Endividamento familiar recorde ameaça travar retomada econômica

Atualizado: 6 de out. de 2021


O aperto no bolso das famílias, especialmente em um momento em que desemprego e inflação estão elevados, pode atrapalhar a retomada do crescimento econômico, avaliam economistas. "Os juros vão subir, e as famílias que já estão endividadas terão opções de crédito ainda mais caras, o que pode comprometer a retomada do consumo no ano que vem", afirma Sérgio Vale, economista-chefe da MB Associados.


Ele calcula que a economia crescerá somente 1,8% no ano que vem e que a retomada dos empregos será lenta. Isso, na visão dele, terá impacto direto na renda dos brasileiros, que já está em baixa. Segundo dados do IBGE, a massa de salários em circulação caiu R$ 12 bilhões em um ano, o que representa um recuo de 5,4% no trimestre encerrado em abril em comparação ao mesmo período de 2020. Ou seja, o brasileiro está, além de mais endividado, mais pobre.


Para completar, a taxa de poupança das famílias vem em forte queda desde o segundo trimestre do ano passado. Segundo cálculos do Itaú Unibanco, o indicador chegou a ser de 31,1% no período entre abril e junho do ano passado, muito por causa do fechamento de comércios em geral no início da pandemia, e já voltou para 11,8% no primeiro trimestre deste ano.

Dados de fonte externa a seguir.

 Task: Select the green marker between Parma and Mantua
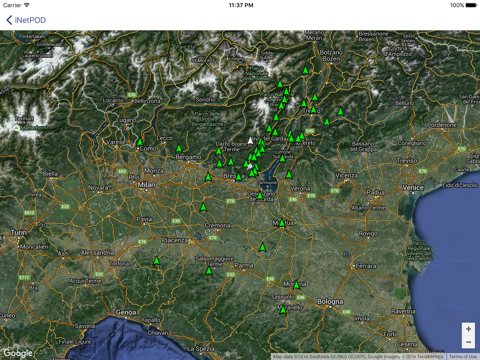(263, 247)
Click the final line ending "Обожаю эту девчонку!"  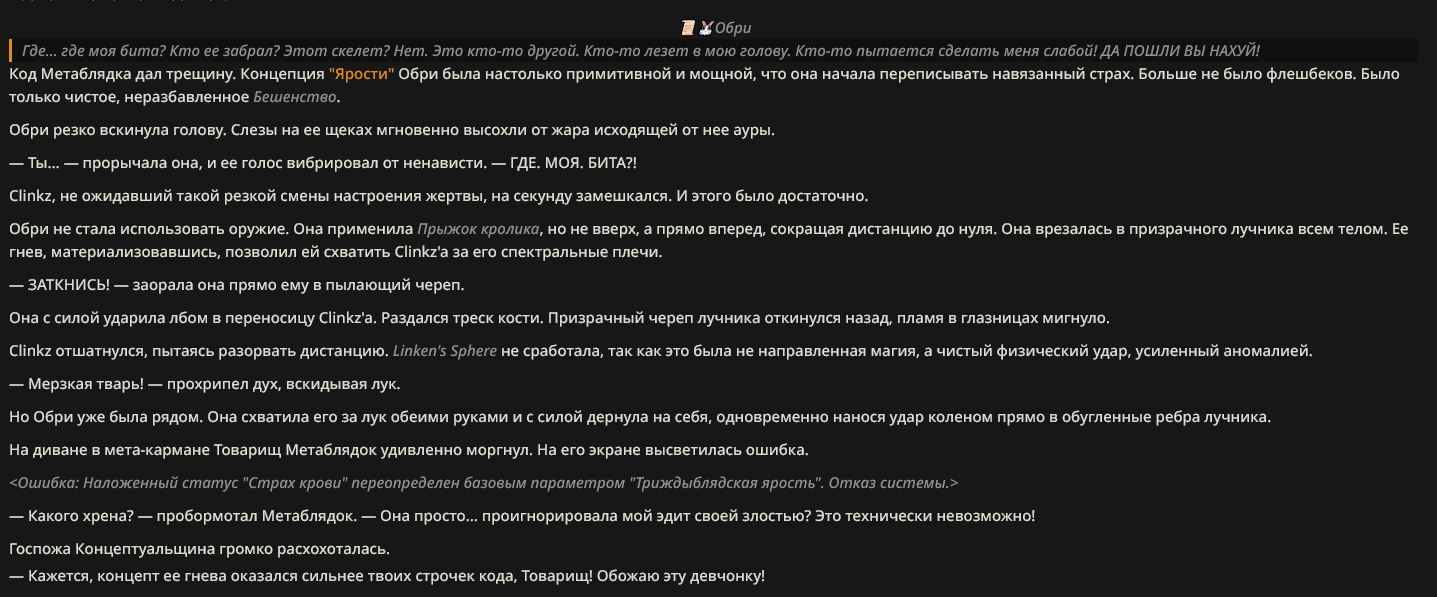pos(387,576)
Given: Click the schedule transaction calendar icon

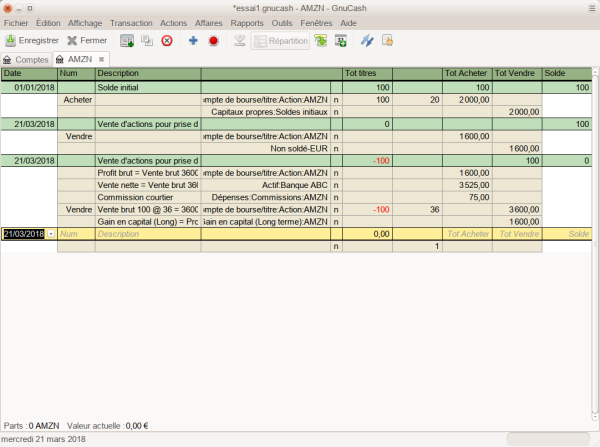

"Muitas famílias de renda baixa deixaram de receber o auxílio emergencial no começo do ano e precisaram procurar outras formas de crédito", diz o coordenador do Centro de Estudos de Mercado de Capitais (Cemec-Fipe), Carlos Antonio Rocca, que avalia como uma das principais características da atual crise a maior diferenciação entre as classes de renda.


Na visão de Gustavo Ribeiro, economista-chefe do Asa Bank, a diminuição da renda do brasileiro não permite uma expansão da economia por meio de crédito, afinal muitos sequer estão conseguindo pagar as contas do dia a dia.